Why don't ER's do PPD's on all incoming pts, or CXR's?
Probably because purified protein derivative requires a follow up visit 2-3 days after the injection and doing a CXR on everyone isn't worth the radiation exposure.
 
I keep it short and sweet on the radio. Pertinent info related to the reason the pt. is coming in. My radio reports really didn't last much more than half a minute (give or take).
 
Probably because purified protein derivative requires a follow up visit 2-3 days after the injection and doing a CXR on everyone isn't worth the radiation exposure.

We will do an AFB if they have a productive cough in the ED. Their probability is weighed and then the decision is made whether they should be brought in to isolate until proven negative. People who are compliant may be sent home for a clinic followup later to get the results of the AFB or to do more tests.

Many of our jails do test for TB at the time of incarceration. Some are also instituting an HIV testing program. The state prison system has testing programs set up and if the inmate tests positive entry into or exit from the system they will be assisted in their healthcare.
 
I never tell non-pertinent hx of a pt over the phone...basically because there's no point. When I get to the hospital I'll usually point out to the nurse on my PCR where it says +HIV/AIDS.

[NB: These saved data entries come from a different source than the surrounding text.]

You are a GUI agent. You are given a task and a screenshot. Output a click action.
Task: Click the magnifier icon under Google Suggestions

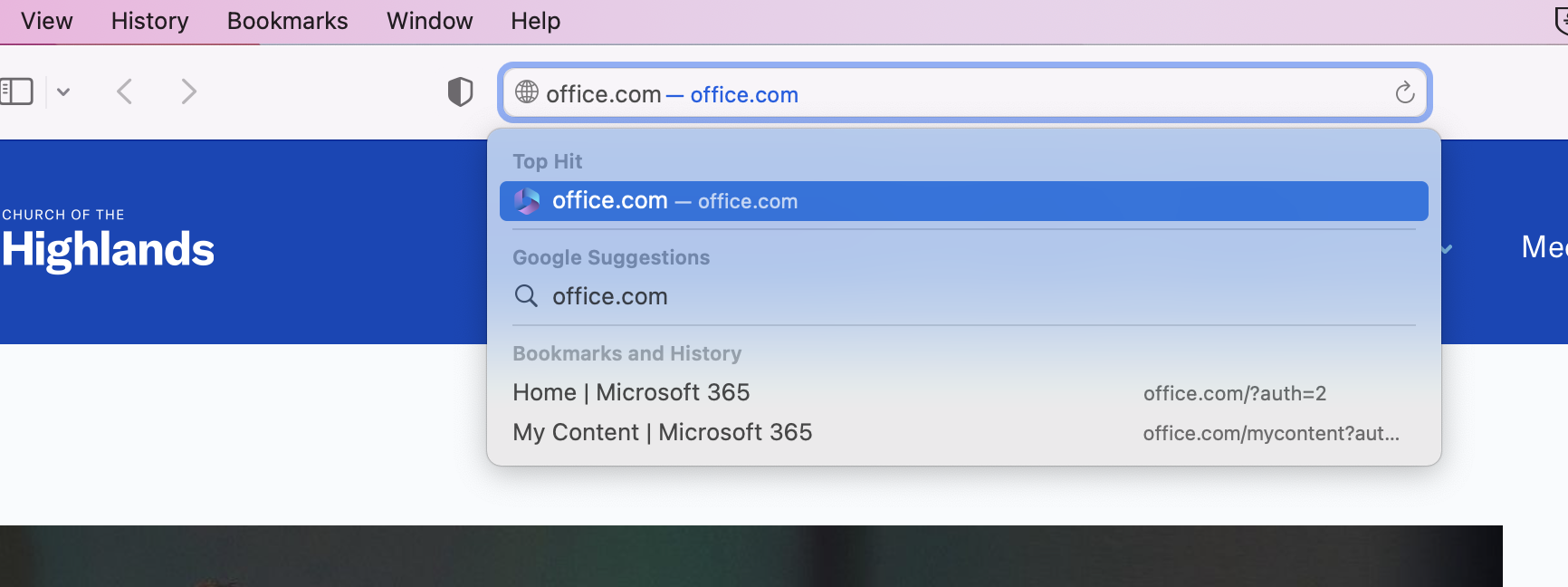[526, 296]
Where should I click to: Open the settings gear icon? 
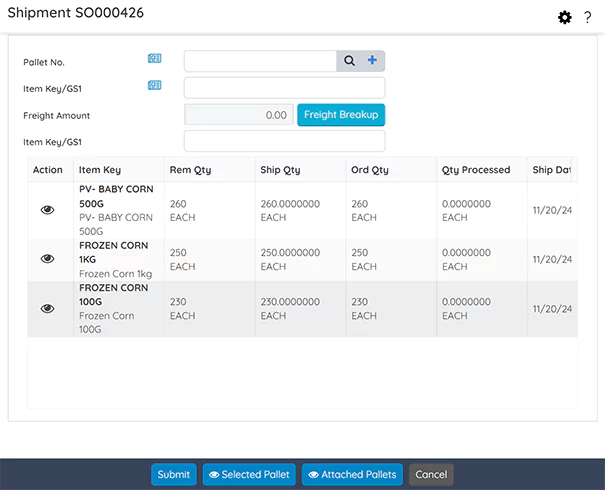click(x=565, y=17)
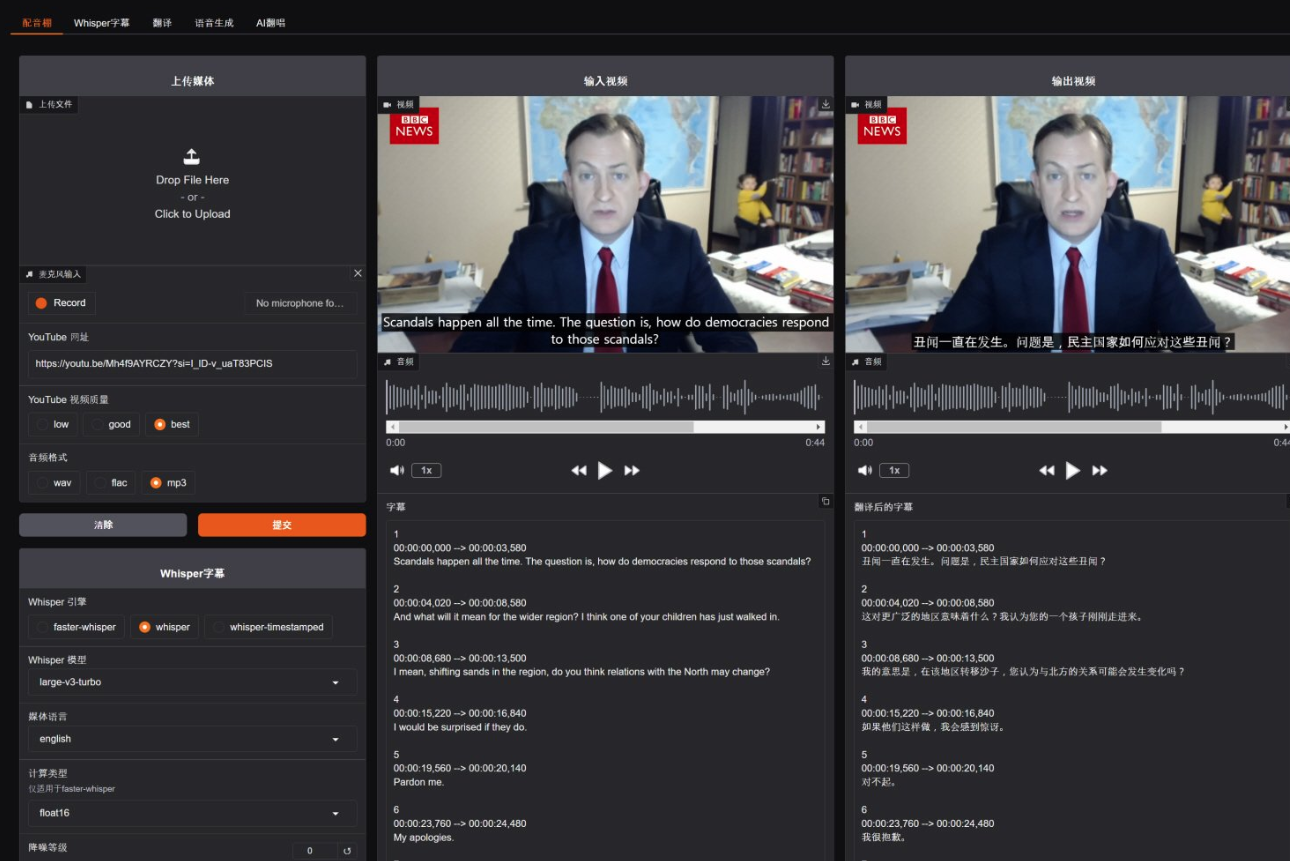This screenshot has height=861, width=1290.
Task: Download the input audio track
Action: (825, 361)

That's the best way to do it, and the exact same method I practice. It's discreet and effective. That way it keeps certain ears from hearing things that shouldn't be heard.
 
Taking it to its logical conclusion, do you wear a N95 mask for all patient contacts?

Okay, you got me there. But a pt with a productive cough gets a mask! Easier than masking everyone in the rig.

Personally, I'm not going to wait until I see bodily fluids. We have a lot of community acquired MRSA in our community. Also a ton of HepC. I glove up on my way to a call, change my gloves often and am borderline compulsive about handwashing.
 
I never tell non-pertinent hx of a pt over the phone...basically because there's no point. When I get to the hospital I'll usually point out to the nurse on my PCR where it says +HIV/AIDS.

same here. And we use the phone. No radio. Only me and the RN/MD who picks up gets the report. So if I need to mention AIDS, only that person knows. Nothing crazy need to be done.